'''

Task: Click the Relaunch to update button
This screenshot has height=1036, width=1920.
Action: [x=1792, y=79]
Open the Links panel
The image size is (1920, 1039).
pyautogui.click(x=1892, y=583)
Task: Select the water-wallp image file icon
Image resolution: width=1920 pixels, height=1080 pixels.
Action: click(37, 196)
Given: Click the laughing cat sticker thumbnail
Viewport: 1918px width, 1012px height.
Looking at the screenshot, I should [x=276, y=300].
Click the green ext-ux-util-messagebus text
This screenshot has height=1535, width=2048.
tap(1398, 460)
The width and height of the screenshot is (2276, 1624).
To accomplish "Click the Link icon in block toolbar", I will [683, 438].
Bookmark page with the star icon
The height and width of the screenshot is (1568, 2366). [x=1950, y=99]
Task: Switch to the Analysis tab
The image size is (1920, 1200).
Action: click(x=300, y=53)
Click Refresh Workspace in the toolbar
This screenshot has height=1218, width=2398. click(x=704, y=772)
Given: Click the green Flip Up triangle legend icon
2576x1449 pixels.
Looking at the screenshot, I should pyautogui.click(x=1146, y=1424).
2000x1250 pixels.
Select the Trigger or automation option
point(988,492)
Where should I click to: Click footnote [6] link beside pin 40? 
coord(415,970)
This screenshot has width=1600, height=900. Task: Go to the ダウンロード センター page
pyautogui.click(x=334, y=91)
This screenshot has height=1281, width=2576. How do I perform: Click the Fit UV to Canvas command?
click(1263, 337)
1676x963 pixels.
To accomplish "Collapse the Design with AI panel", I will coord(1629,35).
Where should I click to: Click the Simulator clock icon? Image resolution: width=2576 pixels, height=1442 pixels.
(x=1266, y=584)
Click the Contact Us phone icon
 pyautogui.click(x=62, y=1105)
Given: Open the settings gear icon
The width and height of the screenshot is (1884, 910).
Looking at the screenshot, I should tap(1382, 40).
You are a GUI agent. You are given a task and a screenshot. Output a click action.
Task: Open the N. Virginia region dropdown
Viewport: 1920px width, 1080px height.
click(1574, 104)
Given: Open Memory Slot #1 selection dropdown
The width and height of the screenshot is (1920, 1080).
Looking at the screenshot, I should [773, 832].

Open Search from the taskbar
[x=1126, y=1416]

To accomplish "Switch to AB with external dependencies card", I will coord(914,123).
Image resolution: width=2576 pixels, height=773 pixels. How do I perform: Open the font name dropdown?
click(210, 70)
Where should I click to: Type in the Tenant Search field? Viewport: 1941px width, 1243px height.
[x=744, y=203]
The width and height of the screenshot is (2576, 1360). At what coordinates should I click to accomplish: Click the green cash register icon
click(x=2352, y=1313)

'''

**ABOUT THIS EXERCISE:**
Going through the listing above line by line, tally those containing "panel" and state only the total.

**EXERCISE RESPONSE:**
2